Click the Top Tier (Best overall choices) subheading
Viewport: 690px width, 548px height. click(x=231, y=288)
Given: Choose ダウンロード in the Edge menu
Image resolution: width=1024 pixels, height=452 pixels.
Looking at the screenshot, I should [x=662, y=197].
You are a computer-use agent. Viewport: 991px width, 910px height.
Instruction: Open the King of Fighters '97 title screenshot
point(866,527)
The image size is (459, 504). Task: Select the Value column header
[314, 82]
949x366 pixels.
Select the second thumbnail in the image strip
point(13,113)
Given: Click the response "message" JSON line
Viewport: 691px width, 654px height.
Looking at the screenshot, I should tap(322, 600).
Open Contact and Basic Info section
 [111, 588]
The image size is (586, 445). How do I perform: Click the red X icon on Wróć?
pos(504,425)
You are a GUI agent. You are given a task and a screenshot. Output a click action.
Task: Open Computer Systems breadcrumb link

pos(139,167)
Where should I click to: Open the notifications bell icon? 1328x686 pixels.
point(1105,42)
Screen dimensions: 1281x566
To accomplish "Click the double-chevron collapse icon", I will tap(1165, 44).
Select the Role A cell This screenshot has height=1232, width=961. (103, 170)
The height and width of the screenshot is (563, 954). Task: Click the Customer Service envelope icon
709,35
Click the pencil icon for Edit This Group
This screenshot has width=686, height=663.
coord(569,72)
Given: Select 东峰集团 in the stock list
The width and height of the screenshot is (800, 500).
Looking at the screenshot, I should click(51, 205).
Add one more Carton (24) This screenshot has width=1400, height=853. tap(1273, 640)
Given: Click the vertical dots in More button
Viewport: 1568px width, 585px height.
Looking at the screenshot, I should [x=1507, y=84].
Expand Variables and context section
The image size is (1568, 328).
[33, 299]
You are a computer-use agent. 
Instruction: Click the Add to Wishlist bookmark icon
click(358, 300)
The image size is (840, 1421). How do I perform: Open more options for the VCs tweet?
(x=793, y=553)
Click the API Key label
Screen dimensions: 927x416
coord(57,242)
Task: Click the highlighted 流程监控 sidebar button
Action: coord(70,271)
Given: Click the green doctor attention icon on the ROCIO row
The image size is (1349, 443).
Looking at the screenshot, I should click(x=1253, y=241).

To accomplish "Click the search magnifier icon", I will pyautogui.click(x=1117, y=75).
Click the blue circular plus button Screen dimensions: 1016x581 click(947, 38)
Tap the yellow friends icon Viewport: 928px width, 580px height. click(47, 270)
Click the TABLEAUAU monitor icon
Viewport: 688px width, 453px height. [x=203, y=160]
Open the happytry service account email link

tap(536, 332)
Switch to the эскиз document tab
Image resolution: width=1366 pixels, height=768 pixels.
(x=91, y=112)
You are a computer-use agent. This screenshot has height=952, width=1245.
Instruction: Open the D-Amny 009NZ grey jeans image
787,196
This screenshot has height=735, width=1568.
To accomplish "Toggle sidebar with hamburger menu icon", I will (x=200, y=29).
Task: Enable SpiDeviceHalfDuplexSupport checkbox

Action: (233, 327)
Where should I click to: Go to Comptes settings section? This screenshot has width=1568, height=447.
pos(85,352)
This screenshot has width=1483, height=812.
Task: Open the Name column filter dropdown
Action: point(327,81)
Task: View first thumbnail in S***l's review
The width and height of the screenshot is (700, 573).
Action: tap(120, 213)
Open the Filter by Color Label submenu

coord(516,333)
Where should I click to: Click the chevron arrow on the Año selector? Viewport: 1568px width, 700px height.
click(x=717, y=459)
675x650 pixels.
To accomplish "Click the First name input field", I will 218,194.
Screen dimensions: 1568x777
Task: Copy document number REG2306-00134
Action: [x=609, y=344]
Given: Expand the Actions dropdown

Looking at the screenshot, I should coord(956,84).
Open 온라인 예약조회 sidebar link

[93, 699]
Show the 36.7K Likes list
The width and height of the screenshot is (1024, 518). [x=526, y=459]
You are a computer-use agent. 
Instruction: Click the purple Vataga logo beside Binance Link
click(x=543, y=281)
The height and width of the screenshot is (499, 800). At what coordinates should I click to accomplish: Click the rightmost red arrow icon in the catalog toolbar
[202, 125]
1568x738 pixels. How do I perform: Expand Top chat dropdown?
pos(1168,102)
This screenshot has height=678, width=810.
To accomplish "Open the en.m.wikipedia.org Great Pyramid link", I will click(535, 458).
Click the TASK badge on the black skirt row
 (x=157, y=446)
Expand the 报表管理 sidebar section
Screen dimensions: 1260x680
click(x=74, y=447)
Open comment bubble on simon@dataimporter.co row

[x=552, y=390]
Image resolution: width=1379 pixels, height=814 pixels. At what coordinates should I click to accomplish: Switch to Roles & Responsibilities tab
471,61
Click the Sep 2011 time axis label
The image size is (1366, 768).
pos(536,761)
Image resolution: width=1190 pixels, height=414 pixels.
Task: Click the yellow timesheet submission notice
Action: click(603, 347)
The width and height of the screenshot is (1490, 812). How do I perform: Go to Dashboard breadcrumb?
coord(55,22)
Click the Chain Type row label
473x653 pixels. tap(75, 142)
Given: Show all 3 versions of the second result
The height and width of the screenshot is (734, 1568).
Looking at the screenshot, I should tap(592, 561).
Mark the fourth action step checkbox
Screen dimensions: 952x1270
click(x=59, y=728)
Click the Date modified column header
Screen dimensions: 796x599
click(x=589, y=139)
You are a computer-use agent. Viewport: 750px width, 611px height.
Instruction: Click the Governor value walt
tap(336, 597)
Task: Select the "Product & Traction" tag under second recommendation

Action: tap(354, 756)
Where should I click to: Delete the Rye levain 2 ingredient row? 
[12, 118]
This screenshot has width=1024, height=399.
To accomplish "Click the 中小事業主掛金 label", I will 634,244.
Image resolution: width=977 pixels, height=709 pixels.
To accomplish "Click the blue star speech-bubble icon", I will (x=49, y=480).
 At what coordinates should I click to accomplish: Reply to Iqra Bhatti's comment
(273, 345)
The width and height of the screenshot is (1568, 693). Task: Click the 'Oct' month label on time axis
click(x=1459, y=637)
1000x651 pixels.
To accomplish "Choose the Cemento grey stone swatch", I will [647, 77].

WHAT TO WORK ON:
From the records above, return each line that includes "agent".

RESULT FOR THIS EXERCISE:
You are a computer-use agent. Viewport: 991px width, 910px height.
You are a GUI agent. You are given a task and a screenshot. Output a click action.
You are a computer-use agent. 
You are a computer-use agent. This screenshot has height=952, width=1245.
You are a computer-use agent. 
You are a computer-use agent. Viewport: 750px width, 611px height.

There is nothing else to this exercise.